Tak, wbrew pozorom, nowy Vivo Y15s ma coś, czym może intrygować. Otrzymał taką samą nazwę, jak zupełnie inny model z początku 2020 roku! Wolę nie pytać, dlaczego - ale dla pewności mocno to podkreślam, abyście uniknęli pomyłek podczas przeglądania katalogu. Niestety, sam smartfon nie jest już tak intrygujący, jak zagadka dotycząca jego nazwy. Tegoroczny Vivo Y15s ma ekran HD+ IPS o przekątnej 6,51 cala, z kropelkowym wcięciem na 8-megapikselowy aparat do selfie z przysłoną f/2.0. Sercem smartfonu jest procesor MediaTek Helio P35, wspierany przez pamięć operacyjną 3 GB i wewnętrzną 32 GB.
fot.

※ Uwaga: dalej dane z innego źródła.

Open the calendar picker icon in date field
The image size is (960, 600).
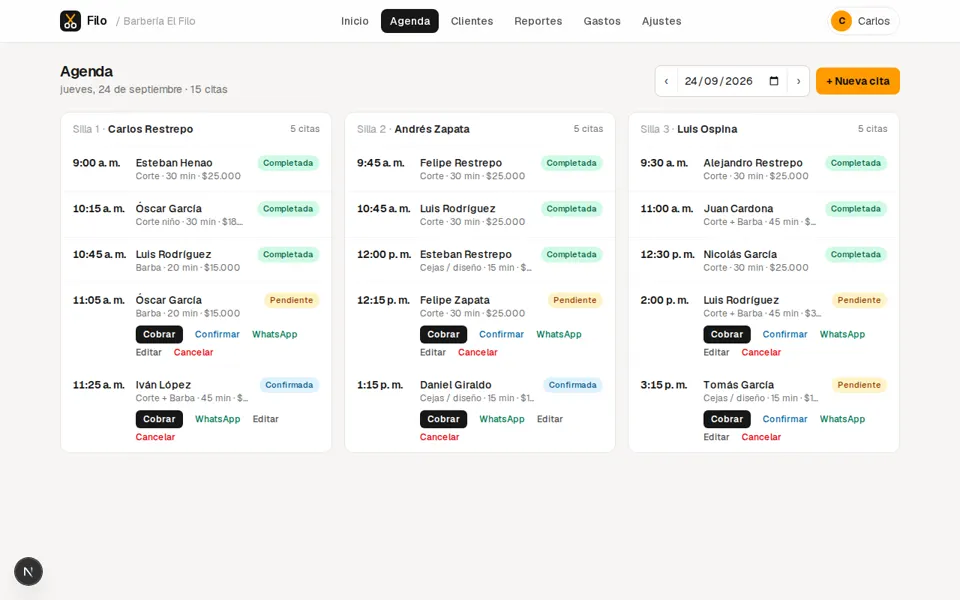pyautogui.click(x=774, y=81)
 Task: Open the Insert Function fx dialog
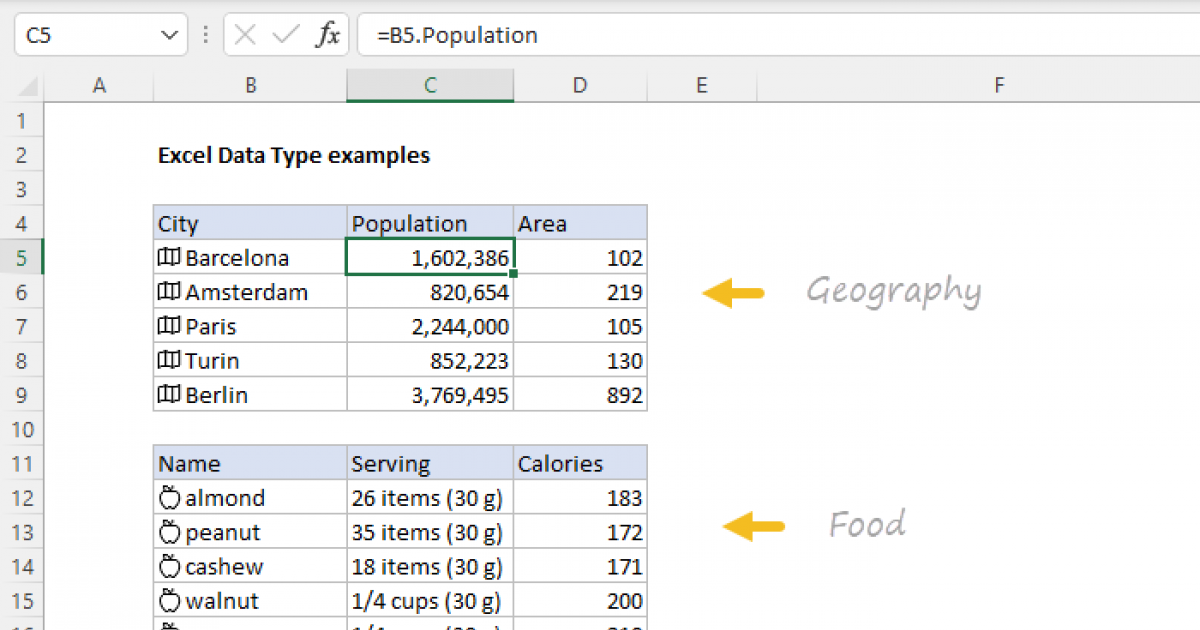[x=330, y=34]
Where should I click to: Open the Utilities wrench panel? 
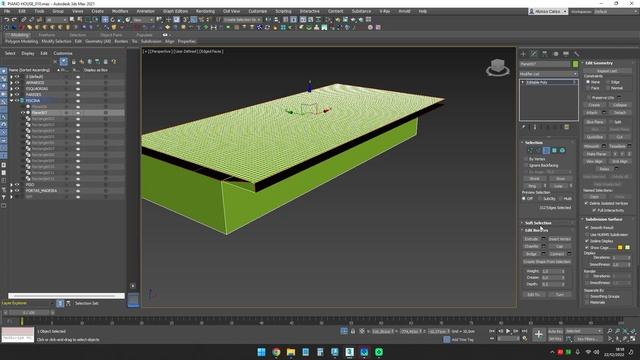coord(576,53)
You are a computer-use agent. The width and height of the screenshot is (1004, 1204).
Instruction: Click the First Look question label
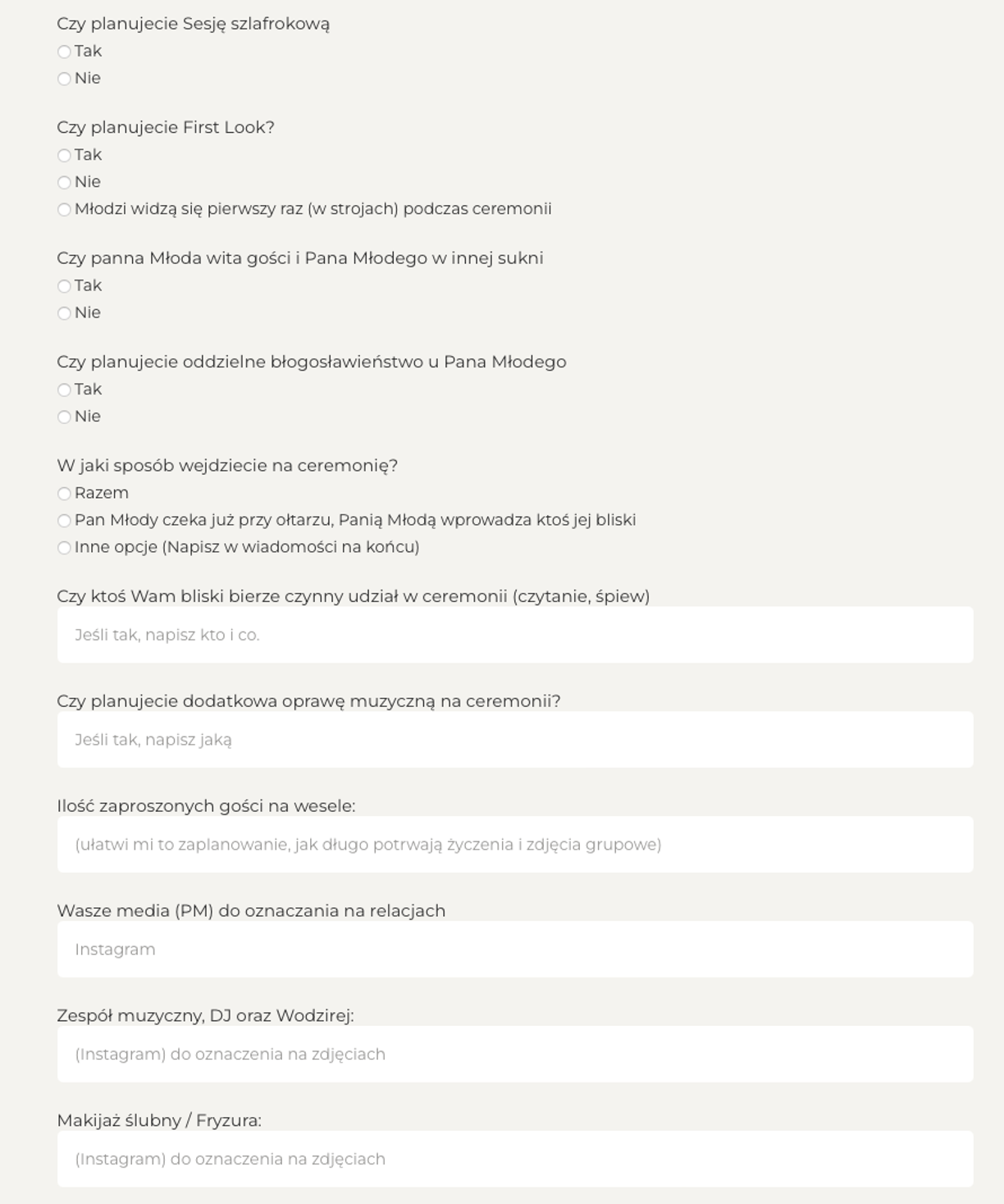(x=166, y=127)
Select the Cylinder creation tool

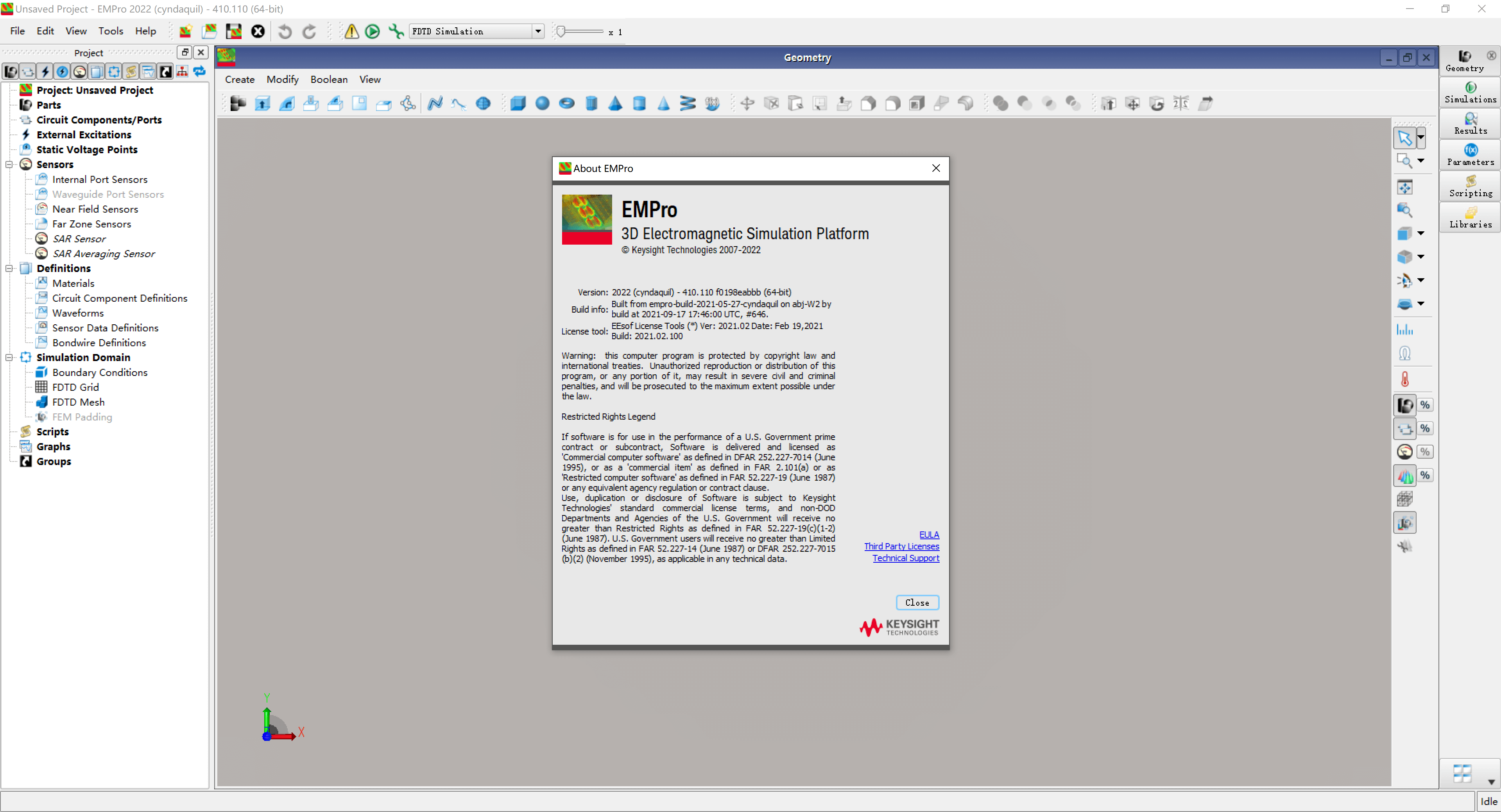click(591, 103)
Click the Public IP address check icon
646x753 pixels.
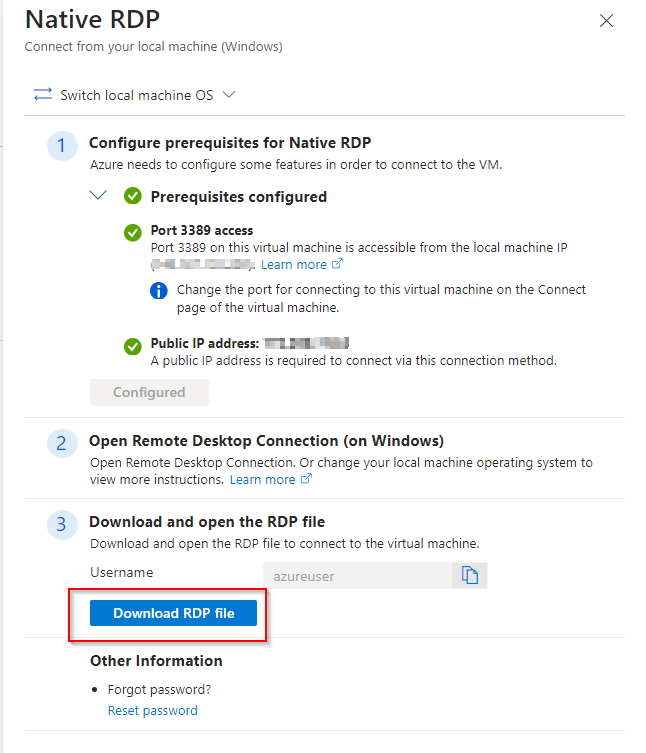[133, 345]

Vivo
Pamięć na pliki można powiększyć, korzystając z karty microSD w osobnym, dedykowanym gniazdku, niezależnie od dwóch nanoSIM. Tylny aparat fotograficzny ma matryce 13 i 2 Mpx oaz obiektywy o przysłonach f/2.2 i f/2.4, zaś zasilanie zapewnia mu akumulator o pojemności 5000 mAh z 10-watowym ładowaniem poprzez staromodny port microUSB. Na ekranie urządzenia zobaczymy interfejs Funtouch OS 11.1 działający na bazie systemu Android 11 GO. Dostępu strzeże boczny czytnik linii papilarnych. Vivo Y15s występuje w dwóch kolorach - Mystic Blue i Wave Green - i na razie można go kupić w Singapurze, za równowartość 133 dolarów albo 529 zł.